The two companies that took the biggest falls on the Collyer news, Community Health (NYSE:CYH) and Tenet Healthcare (NYSE:THC), are also those most likely to snap back quickly over the next few weeks. But these chains are also in the most long-term financial trouble. Tenet has not earned a profit since the first quarter of 2015. It carries $14.4 billion in debt on $23.7 billion in assets. Community results show almost no growth, with revenues for the most recent quarter at $4.999 billion against $4.911 billion a year ago. Its balance sheet is just as debt heavy: $16.9 billion in debt carried by $26.7 billion in assets.
All that may cause you to think that the largest hospital chain, Hospital Corp. of America (NYSE:HCA), is the right place to be. It's true that HCA remains profitable, with $694 million in net income, $1.69/share, on revenue of $10.36 billion for the March quarter. But the company is growing revenues at less than 10% per year, its debt-to-asset level is near 100% so it can't buy other chains, and its operating cash flows of nearly $5 billion/year are nearly all eaten up in investment and financing, and it pays no dividend.
The best outcome is for some of these hospitals to be taken out by insurers, or by clinic owners that need acute care facilities. Managed care companies like Centene (NYSE:CNC), WellCare (NYSE:WCG) and Molina Healthcare (NYSE:MOH) will eventually need to buy acute care facilities in order to scale their managed care platforms profitably. Once Humana (NYSE:HUM) finishes its merger with Aetna (NYSE:AET), it will be in a position to buy hospitals, with its market cap of $60 billion and its need to differentiate from larger rival UnitedHealth (NYSE:UNH), which is still stuck with the old fee-for-service model (That's why it is making big noise about withdrawing from Obamacare while it ramps up its Harken Health unit as a competitor in the space).

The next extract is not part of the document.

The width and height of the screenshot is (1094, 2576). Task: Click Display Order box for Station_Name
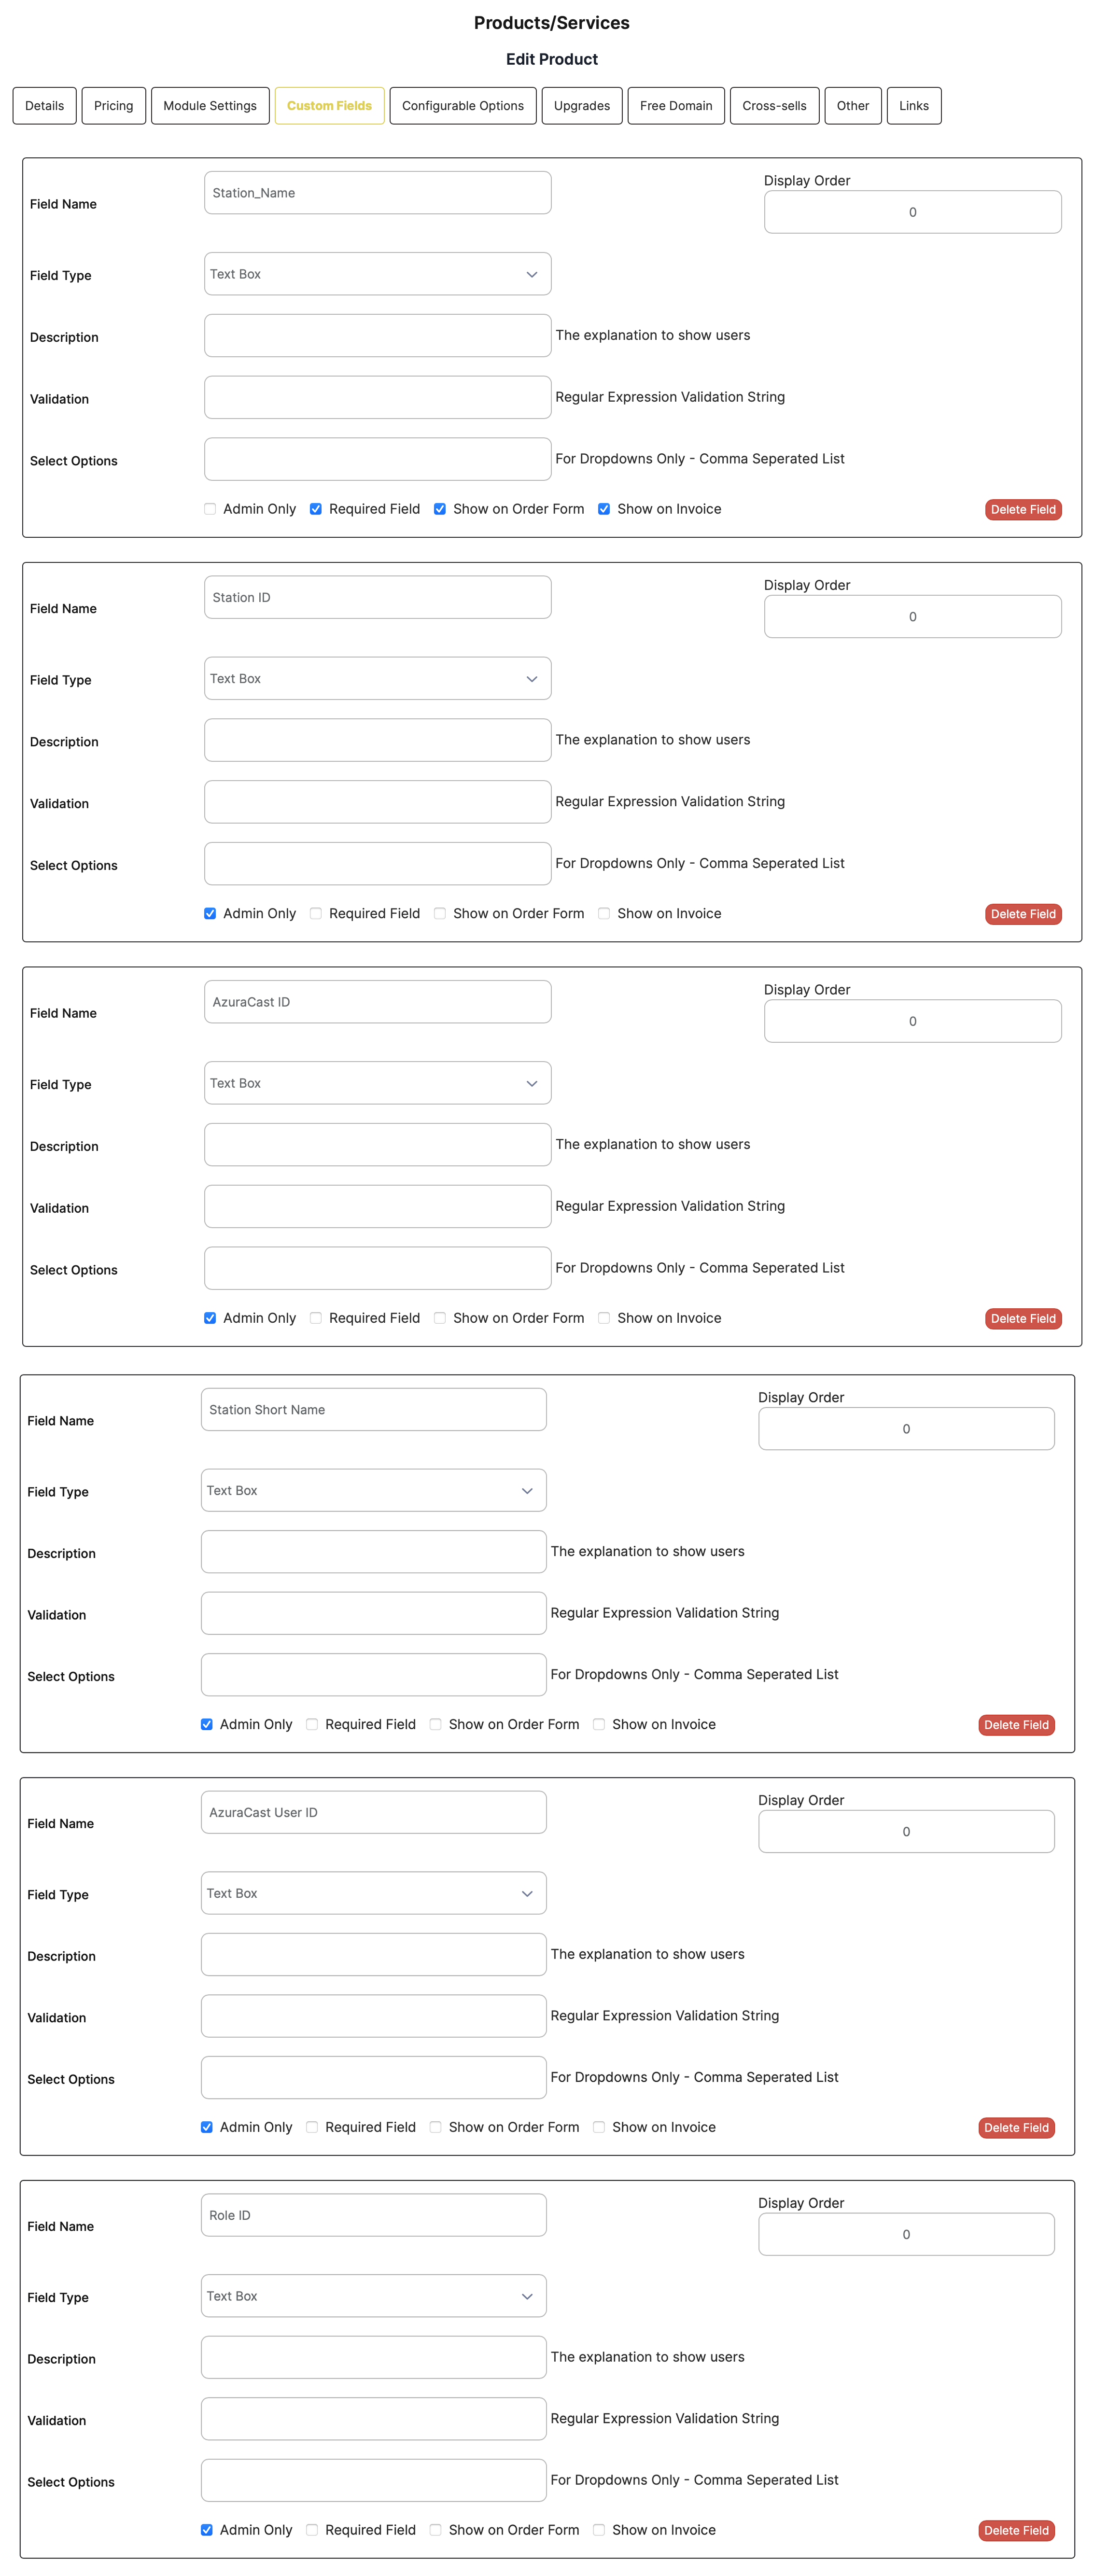pyautogui.click(x=912, y=212)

The new model for healthcare is to combine expense controls with assured payments. Kaiser Permanente and Intermountain Health, which own healthcare facilities, have a huge advantage in the Obamacare exchanges because they are able to control how much they spend.

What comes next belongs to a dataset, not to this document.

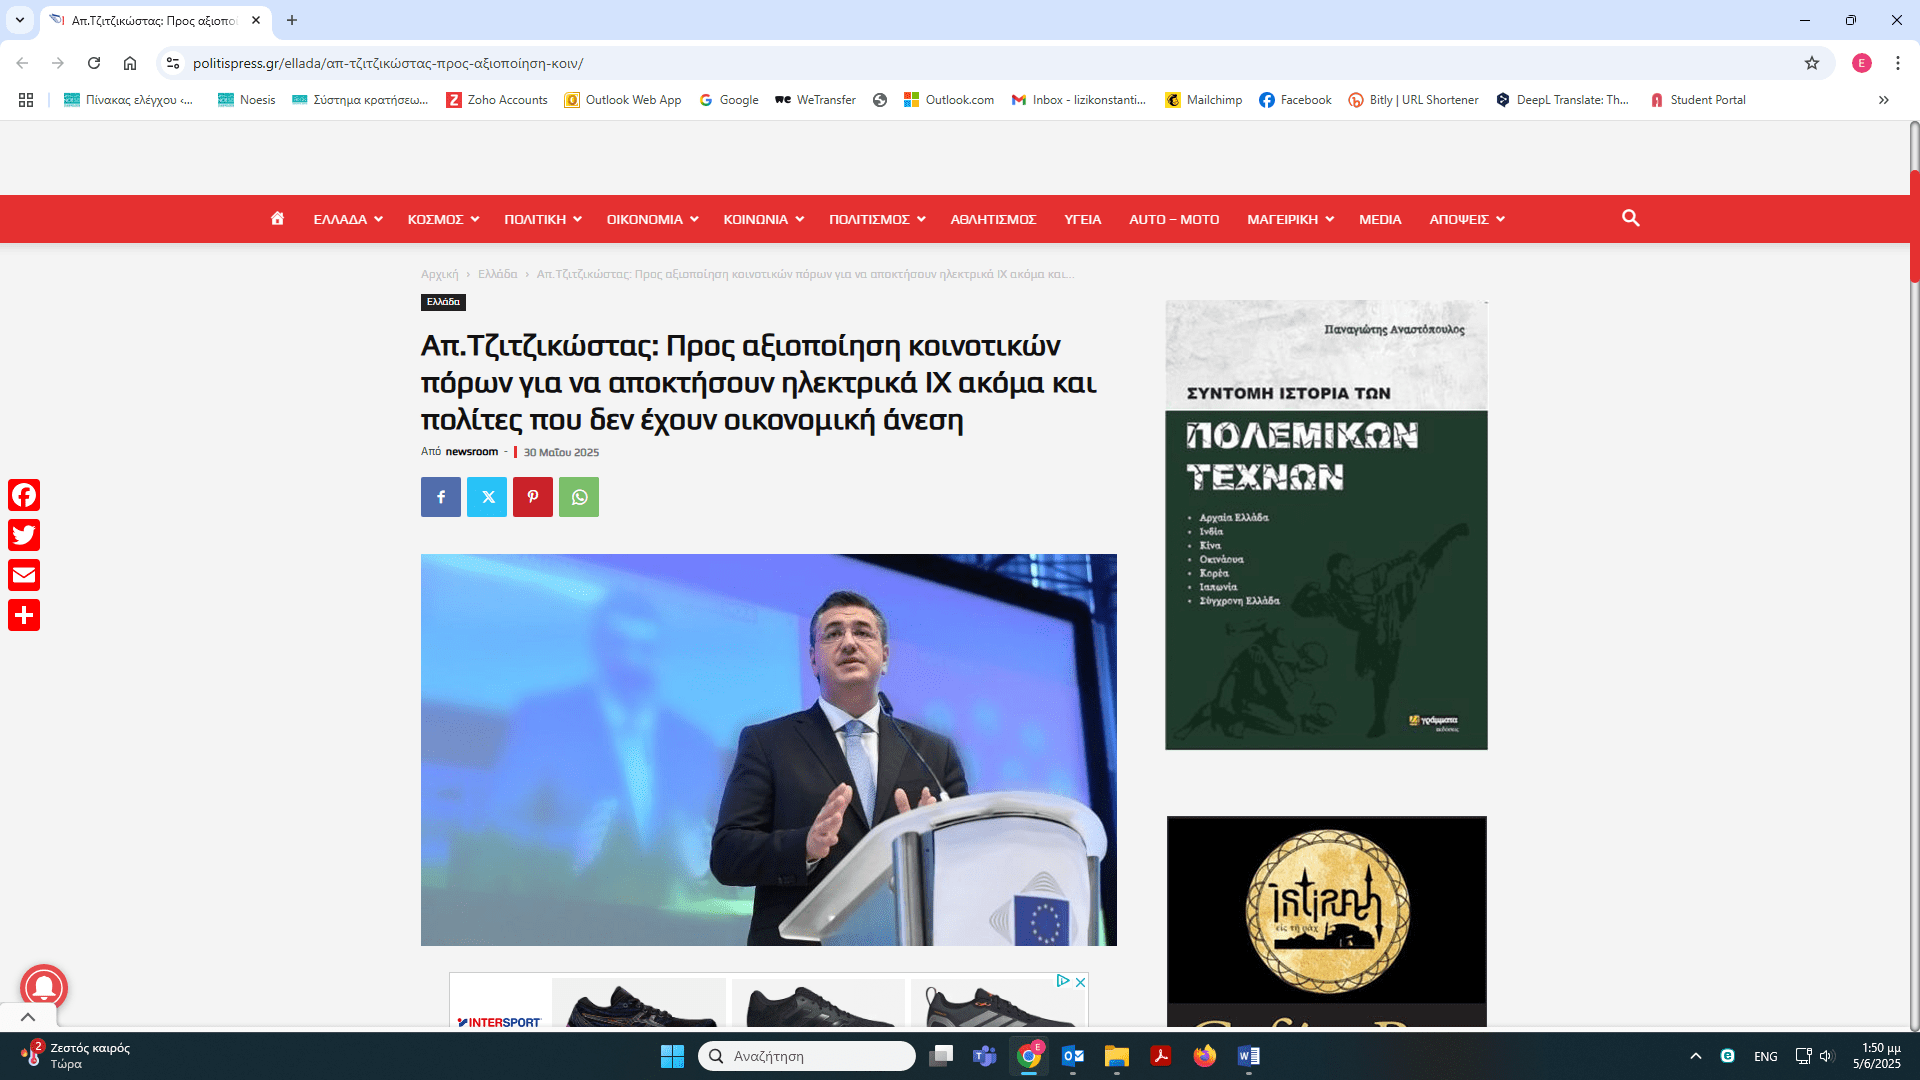This screenshot has width=1920, height=1080.
Task: Click the red notification bell icon
Action: pyautogui.click(x=44, y=987)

The fee-for-service model is dying, the fee-per-patient model is rising, and big hospital chains are being squeezed by these trends. I expect them to sell themselves in pieces, rather than wholesale, over the next four years, and then sell out completely to those who can assure them the cash and patient flows needed to stay in business.
Disclosure: I/we have no positions in any stocks mentioned, and no plans to initiate any positions within the next 72 hours.
I wrote this article myself, and it expresses my own opinions. I am not receiving compensation for it (other than from Seeking Alpha). I have no business relationship with any company whose stock is mentioned in this article.